-- Input for this task follows --
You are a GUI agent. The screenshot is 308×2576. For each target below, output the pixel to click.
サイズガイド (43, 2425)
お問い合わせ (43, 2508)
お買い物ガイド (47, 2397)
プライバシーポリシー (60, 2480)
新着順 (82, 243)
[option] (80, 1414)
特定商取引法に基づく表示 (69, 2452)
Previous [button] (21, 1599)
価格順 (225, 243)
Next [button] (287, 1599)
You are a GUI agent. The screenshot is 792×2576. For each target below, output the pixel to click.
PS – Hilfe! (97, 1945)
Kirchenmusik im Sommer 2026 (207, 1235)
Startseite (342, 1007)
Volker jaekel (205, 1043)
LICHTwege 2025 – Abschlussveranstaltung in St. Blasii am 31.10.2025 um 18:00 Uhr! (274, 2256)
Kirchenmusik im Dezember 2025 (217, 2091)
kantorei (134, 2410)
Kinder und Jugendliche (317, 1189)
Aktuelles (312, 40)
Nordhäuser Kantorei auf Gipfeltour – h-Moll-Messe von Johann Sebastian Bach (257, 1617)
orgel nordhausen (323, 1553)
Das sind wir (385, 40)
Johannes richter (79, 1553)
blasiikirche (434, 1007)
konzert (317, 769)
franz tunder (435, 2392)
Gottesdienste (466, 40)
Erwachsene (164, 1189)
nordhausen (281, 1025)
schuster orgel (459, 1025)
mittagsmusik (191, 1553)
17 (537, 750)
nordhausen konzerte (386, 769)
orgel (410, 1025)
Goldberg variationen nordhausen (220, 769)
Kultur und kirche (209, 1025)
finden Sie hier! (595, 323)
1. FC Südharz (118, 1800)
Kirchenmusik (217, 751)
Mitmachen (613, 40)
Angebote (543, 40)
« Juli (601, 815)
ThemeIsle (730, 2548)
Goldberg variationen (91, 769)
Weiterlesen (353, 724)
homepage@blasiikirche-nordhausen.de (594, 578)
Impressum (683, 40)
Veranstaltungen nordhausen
-- Input for this task concluded --
▶ Task to complete:
Which lines of the data contain the word "target"? Copy each one.

▶ Your response:
You are a GUI agent. The screenshot is 308×2576. For each target below, output the pixel to click.
You are a GUI agent. The screenshot is 792×2576. For each target below, output the pixel to click.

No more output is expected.